— start RECORD EXTRACTS —

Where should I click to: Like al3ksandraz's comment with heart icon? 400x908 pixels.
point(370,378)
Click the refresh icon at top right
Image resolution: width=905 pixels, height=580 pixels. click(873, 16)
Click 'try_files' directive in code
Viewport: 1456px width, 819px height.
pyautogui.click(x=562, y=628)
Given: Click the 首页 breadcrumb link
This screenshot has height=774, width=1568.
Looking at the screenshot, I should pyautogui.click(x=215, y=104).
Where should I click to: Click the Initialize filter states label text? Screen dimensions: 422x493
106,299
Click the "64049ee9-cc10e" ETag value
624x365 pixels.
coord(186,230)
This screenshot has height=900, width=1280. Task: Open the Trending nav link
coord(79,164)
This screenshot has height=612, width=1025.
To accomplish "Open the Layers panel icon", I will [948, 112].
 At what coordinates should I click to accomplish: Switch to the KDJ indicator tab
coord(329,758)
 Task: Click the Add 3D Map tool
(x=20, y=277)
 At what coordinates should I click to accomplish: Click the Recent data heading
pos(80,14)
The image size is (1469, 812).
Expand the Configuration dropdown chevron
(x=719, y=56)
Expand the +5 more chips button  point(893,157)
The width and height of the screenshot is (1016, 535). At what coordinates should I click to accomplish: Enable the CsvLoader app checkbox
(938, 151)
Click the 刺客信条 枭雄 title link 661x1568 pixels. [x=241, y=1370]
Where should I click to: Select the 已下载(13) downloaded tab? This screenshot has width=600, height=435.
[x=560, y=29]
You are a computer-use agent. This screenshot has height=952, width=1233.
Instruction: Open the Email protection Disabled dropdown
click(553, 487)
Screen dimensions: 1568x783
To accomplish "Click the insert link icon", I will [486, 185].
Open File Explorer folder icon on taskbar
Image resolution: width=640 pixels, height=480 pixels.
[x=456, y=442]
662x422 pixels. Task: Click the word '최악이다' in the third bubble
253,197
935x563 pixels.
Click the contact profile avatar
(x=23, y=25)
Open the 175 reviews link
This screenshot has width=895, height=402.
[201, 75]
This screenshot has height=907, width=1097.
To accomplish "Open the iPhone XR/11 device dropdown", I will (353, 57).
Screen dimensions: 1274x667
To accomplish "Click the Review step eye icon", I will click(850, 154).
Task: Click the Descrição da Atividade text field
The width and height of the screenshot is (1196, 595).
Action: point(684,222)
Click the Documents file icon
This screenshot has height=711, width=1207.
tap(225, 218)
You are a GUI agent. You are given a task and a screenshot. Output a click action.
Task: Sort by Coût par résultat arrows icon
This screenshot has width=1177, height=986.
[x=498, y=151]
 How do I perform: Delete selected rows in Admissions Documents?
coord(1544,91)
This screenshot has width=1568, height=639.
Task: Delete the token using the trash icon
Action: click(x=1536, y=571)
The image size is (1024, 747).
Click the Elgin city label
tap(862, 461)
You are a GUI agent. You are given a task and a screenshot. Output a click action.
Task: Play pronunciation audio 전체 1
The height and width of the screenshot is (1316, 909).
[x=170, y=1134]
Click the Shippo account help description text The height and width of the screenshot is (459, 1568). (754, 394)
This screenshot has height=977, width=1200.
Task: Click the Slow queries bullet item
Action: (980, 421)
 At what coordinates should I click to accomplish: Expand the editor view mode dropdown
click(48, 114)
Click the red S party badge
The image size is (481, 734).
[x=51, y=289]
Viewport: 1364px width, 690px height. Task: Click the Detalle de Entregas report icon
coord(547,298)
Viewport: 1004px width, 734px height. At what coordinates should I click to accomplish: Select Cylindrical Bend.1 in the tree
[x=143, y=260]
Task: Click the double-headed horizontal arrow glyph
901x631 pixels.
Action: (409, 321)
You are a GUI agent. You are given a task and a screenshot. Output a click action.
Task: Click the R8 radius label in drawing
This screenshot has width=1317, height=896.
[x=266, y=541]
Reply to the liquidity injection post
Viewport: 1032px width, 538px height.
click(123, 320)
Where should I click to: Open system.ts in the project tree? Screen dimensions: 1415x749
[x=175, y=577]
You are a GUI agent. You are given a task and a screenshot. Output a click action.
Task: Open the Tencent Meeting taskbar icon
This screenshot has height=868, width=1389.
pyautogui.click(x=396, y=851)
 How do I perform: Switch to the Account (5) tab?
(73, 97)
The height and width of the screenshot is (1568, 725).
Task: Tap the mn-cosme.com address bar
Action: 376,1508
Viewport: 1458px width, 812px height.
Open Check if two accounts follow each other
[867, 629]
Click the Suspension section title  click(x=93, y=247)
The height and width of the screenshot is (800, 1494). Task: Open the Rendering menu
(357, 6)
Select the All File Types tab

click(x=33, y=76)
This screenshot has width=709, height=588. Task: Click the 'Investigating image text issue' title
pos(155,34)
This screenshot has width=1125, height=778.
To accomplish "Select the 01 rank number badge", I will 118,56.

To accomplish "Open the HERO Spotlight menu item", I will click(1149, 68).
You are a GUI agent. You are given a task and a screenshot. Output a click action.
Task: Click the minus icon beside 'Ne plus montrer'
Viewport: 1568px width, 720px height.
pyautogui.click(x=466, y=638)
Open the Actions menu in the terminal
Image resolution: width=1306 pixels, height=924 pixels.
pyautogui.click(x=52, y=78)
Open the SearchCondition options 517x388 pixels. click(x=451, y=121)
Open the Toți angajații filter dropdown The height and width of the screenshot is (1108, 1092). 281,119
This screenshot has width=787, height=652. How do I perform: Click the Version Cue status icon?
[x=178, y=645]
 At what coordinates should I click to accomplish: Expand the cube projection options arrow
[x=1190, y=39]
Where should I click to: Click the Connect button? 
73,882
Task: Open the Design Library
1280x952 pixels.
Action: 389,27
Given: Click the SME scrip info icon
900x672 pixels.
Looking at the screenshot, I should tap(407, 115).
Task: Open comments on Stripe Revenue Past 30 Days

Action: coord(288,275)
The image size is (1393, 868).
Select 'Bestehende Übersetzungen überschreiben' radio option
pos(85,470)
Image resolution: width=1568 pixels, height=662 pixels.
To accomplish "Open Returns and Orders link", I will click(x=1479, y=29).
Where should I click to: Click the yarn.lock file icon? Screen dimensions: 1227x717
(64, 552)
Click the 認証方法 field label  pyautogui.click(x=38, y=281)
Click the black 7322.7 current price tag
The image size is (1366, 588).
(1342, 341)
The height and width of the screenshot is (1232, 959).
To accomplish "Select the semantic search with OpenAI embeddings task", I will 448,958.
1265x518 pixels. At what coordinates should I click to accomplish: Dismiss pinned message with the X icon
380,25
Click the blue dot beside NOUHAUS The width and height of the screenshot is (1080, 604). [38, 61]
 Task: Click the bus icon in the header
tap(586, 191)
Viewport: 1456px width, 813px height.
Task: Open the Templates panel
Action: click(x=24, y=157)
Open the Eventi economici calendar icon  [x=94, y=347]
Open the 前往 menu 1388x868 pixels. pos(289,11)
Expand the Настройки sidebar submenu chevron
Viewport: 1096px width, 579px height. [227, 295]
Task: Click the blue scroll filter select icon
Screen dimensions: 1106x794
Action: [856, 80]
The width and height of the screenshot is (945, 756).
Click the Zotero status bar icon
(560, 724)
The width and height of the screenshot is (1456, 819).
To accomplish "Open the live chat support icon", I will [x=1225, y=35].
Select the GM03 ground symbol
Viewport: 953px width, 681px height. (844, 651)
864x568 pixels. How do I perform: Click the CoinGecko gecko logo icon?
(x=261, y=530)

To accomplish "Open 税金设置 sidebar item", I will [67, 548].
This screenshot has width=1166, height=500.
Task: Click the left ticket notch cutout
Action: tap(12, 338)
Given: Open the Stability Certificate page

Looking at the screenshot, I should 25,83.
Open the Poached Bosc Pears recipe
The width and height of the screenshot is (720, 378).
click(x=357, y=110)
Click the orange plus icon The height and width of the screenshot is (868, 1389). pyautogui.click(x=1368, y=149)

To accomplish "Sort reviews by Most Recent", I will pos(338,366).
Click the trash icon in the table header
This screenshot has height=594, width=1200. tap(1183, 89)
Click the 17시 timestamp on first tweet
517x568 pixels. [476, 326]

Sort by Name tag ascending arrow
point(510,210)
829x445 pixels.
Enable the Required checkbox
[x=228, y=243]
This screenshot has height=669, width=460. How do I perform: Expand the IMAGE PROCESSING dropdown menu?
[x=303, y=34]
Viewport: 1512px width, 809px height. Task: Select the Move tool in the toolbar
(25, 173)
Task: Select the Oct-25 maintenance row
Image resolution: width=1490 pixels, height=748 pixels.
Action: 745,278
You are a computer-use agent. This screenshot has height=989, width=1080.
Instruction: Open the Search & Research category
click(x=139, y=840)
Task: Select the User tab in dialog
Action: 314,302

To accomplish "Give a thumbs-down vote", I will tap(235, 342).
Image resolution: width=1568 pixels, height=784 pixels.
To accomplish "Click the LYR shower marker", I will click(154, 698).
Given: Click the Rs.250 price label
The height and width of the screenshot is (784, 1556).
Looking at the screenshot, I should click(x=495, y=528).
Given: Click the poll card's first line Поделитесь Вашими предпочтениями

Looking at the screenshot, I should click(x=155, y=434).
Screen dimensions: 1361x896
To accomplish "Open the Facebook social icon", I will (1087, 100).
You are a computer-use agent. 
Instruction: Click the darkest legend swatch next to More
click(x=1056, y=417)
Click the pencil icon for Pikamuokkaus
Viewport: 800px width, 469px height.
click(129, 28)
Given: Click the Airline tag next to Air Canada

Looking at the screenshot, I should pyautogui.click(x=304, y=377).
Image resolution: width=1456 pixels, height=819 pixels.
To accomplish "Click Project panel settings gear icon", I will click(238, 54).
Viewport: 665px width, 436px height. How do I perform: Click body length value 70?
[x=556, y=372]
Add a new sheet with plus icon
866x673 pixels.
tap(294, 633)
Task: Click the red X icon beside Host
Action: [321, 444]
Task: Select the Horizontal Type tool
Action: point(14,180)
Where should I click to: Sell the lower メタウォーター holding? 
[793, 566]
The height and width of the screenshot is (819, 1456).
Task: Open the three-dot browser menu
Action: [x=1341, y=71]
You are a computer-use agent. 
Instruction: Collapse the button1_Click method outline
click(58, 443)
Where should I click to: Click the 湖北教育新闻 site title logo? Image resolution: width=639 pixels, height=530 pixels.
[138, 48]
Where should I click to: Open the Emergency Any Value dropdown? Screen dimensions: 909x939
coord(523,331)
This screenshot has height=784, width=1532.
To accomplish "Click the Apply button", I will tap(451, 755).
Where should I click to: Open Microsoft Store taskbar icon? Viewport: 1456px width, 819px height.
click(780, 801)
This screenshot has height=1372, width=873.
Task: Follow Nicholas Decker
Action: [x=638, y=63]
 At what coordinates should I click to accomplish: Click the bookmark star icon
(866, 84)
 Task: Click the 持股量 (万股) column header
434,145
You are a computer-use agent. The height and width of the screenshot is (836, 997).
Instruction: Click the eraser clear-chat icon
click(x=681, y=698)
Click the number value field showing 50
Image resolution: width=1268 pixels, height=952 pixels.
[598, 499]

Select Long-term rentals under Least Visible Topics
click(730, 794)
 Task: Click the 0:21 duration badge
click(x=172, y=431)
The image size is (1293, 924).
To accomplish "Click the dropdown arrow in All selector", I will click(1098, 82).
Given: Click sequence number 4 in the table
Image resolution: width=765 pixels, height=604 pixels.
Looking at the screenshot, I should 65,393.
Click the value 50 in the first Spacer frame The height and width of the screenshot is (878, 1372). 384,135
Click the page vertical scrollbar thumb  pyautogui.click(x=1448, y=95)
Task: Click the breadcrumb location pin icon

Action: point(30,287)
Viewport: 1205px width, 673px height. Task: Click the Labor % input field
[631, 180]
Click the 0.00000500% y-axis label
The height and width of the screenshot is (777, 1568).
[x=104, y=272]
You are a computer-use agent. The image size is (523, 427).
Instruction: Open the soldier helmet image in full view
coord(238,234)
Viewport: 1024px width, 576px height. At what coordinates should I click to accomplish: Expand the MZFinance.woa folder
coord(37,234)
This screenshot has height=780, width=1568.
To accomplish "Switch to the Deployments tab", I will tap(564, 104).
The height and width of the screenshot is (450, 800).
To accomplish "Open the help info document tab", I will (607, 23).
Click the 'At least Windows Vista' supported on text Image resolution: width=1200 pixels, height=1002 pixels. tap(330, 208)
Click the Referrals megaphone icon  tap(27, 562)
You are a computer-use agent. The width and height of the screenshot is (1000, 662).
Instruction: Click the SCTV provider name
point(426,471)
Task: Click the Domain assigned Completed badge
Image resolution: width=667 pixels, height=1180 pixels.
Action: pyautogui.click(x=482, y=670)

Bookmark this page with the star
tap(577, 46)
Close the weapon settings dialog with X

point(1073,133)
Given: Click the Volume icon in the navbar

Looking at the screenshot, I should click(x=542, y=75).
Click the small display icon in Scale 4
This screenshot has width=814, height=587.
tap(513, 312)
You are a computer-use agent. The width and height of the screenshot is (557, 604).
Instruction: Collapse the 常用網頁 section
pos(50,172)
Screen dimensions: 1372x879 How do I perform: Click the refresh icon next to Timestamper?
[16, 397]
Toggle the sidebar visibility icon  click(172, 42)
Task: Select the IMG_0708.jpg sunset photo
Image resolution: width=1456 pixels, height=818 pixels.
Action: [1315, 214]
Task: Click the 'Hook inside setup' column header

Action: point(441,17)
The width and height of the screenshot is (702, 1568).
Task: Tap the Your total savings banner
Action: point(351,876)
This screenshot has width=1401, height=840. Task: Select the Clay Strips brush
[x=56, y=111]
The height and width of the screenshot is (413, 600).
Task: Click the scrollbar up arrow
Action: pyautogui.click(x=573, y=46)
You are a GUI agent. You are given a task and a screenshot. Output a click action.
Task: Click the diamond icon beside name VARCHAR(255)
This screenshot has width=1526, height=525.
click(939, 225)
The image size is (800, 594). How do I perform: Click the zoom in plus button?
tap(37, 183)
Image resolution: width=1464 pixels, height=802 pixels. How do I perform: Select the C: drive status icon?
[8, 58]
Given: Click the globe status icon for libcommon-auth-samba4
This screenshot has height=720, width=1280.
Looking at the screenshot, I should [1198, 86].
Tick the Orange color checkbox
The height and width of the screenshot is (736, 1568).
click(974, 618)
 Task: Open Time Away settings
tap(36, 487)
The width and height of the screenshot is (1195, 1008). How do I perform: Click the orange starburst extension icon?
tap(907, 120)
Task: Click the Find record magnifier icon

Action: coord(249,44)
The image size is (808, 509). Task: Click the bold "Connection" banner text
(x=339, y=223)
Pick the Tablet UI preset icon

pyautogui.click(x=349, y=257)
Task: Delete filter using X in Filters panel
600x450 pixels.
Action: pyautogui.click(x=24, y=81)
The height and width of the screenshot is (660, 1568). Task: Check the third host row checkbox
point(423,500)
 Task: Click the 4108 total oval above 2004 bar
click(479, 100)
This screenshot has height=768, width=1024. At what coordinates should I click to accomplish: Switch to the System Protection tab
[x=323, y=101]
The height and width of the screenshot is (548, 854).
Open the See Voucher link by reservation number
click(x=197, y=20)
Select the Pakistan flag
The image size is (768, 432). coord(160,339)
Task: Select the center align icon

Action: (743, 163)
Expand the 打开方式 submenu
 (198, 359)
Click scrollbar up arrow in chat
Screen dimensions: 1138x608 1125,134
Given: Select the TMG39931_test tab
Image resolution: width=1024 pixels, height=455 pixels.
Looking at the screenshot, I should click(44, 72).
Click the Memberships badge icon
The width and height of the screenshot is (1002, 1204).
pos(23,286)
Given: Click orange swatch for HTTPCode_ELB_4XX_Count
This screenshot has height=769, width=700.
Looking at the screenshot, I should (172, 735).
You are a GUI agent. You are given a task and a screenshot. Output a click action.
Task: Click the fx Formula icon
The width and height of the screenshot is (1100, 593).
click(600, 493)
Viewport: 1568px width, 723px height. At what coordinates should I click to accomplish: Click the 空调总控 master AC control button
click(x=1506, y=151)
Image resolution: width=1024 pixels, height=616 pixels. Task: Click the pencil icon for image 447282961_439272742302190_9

— end RECORD EXTRACTS —

## JOB
Please lay out the lines of the rows above as a Markdown table with the columns Number and Line, covering only the stretch from the line that contains "The image size is (1393, 868)." through the line that contains "Open the Eventi". Leave out any blank lines.

## RESPONSE FOR THIS EXERCISE
| Number | Line |
|---|---|
| 1 | The image size is (1393, 868). |
| 2 | Select 'Bestehende Übersetzungen überschreiben' radio option |
| 3 | pos(85,470) |
| 4 | Image resolution: width=1568 pixels, height=662 pixels. |
| 5 | To accomplish "Open Returns and Orders link", I will click(x=1479, y=29). |
| 6 | Where should I click to: Click the yarn.lock file icon? Screen dimensions: 1227x717 |
| 7 | (64, 552) |
| 8 | Click the 認証方法 field label  pyautogui.click(x=38, y=281) |
| 9 | Click the black 7322.7 current price tag |
| 10 | The image size is (1366, 588). |
| 11 | (1342, 341) |
| 12 | The height and width of the screenshot is (1232, 959). |
| 13 | To accomplish "Select the semantic search with OpenAI embeddings task", I will 448,958. |
| 14 | 1265x518 pixels. At what coordinates should I click to accomplish: Dismiss pinned message with the X icon |
| 15 | 380,25 |
| 16 | Click the blue dot beside NOUHAUS The width and height of the screenshot is (1080, 604). [38, 61] |
| 17 |  Task: Click the bus icon in the header |
| 18 | tap(586, 191) |
| 19 | Viewport: 1456px width, 813px height. |
| 20 | Task: Open the Templates panel |
| 21 | Action: click(x=24, y=157) |
| 22 | Open the Eventi economici calendar icon  [x=94, y=347] |